Objective: We aimed to evaluate in this study the diagnostic value of the plasmin-alpha 2-plasmin inhibitor complex in patients with malignant tumors and venous thromboembolism (VTE). Methods: A total of 58 patients with confirmed malignant tumors and VTE were selected, and their plasma samples were collected within 24 hours after VTE diagnosis. We also selected 60 patients with malignant tumors who were hospitalized at the same time and did not have VTE following imaging examination. Their plasma samples were collected within 24 hours after admission and were compared to those of the VTE group concerning the levels of plasmin-alpha 2-plasmin inhibitor (PIC), thrombin-antithrombin complex (TAT), tissue-type plasminogen activator-inhibitor complex (tPAI-C), and thrombomodulin (TM). We used the receiver operator characteristic (ROC) curve to evaluate the diagnostic efficacy of each index regarding malignant tumors accompanied by VTE. Results: PIC, TAT, and tPAI-C were significantly higher in the group with malignant tumors and VTE compared to the group with malignant tumors without thrombosis (p =0.010, p =0.001, and p =0.003, respectively). In contrast, we found no significant difference in TM levels between the two groups (p =0.483).
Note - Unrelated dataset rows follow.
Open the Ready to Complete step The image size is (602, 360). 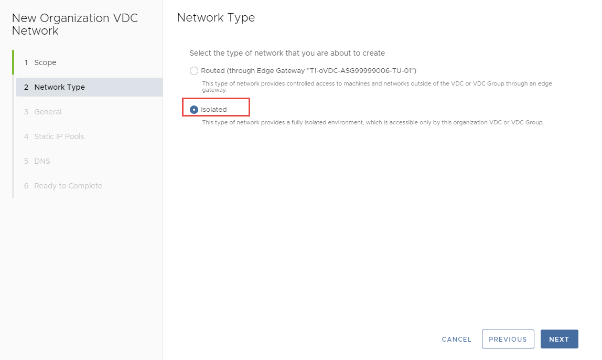[x=68, y=186]
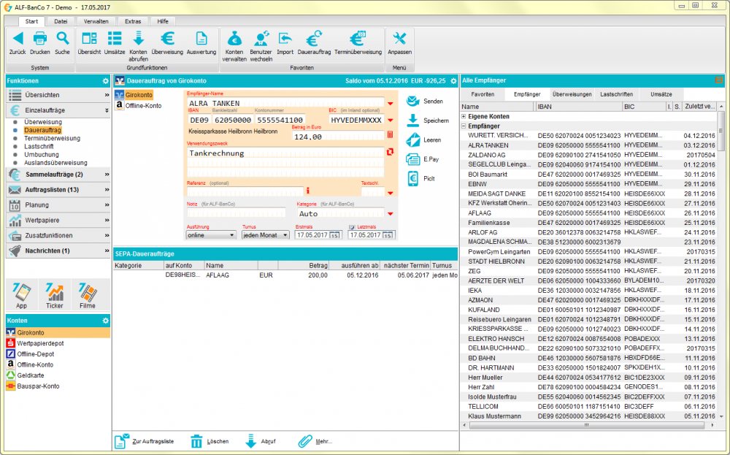Open the Turnus 'jeden Monat' dropdown

pos(265,235)
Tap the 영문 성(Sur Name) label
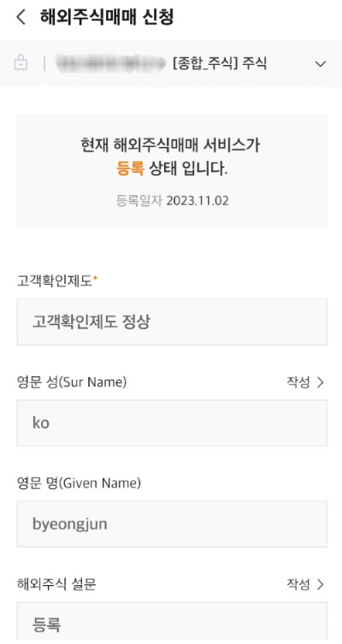Image resolution: width=342 pixels, height=644 pixels. coord(72,382)
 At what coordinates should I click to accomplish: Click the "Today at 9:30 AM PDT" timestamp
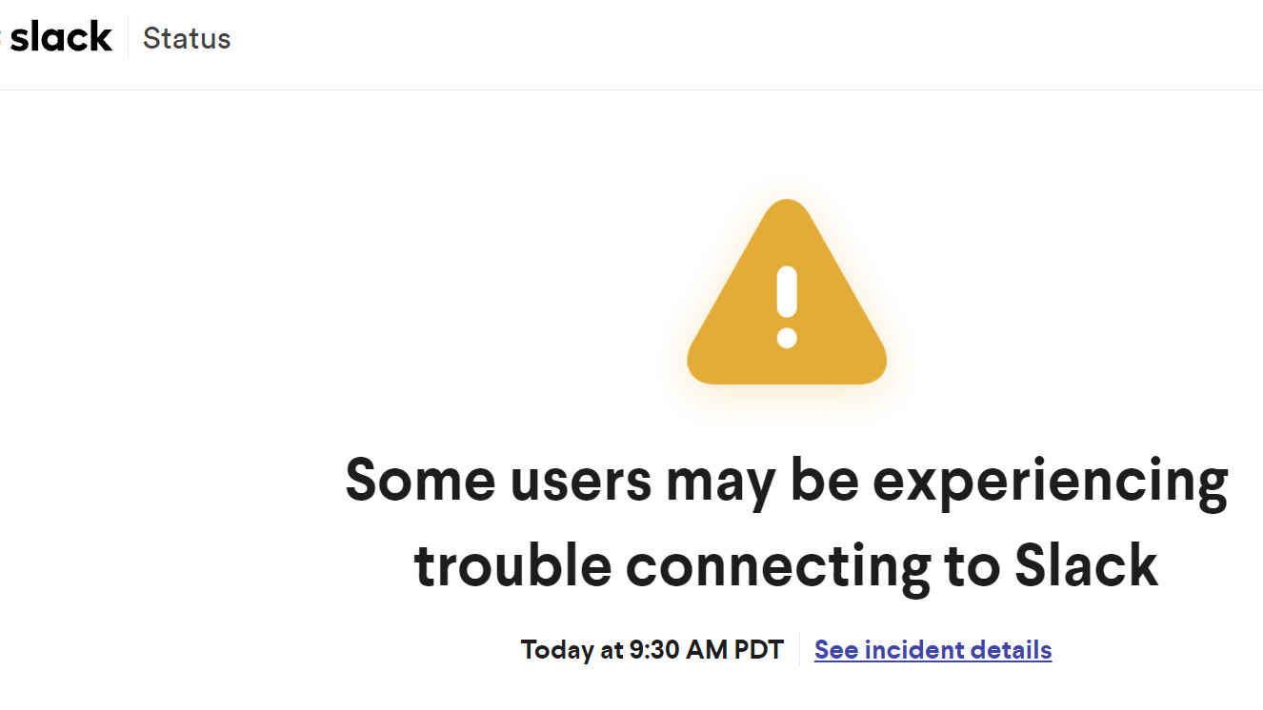click(x=652, y=650)
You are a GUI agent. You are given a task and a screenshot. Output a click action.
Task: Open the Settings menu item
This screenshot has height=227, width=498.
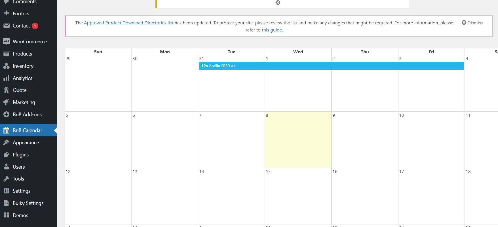coord(22,191)
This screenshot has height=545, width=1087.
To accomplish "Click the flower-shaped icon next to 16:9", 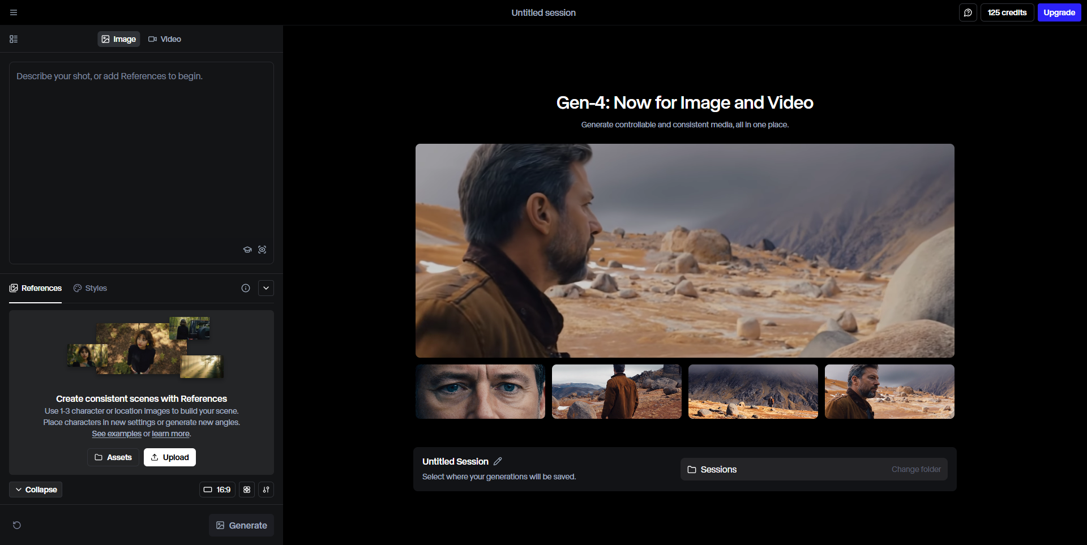I will (x=247, y=490).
The area under the curve (AUC) of PIC, TAT, and tPAI-C regarding patients with malignant tumors and VTE was 0.852, 0.636, and 0.655, respectively, demonstrating diagnostic values for those cancer patients suffering VTE. PIC had the highest diagnostic efficiency in those patients with malignant tumors and VTE, while the AUC of TM was 0.537, so its diagnostic value for VTE-complicated malignant tumors was limited. Conclusion: PIC has a sufficient value for the early diagnosis of VTE in patients with malignant tumors.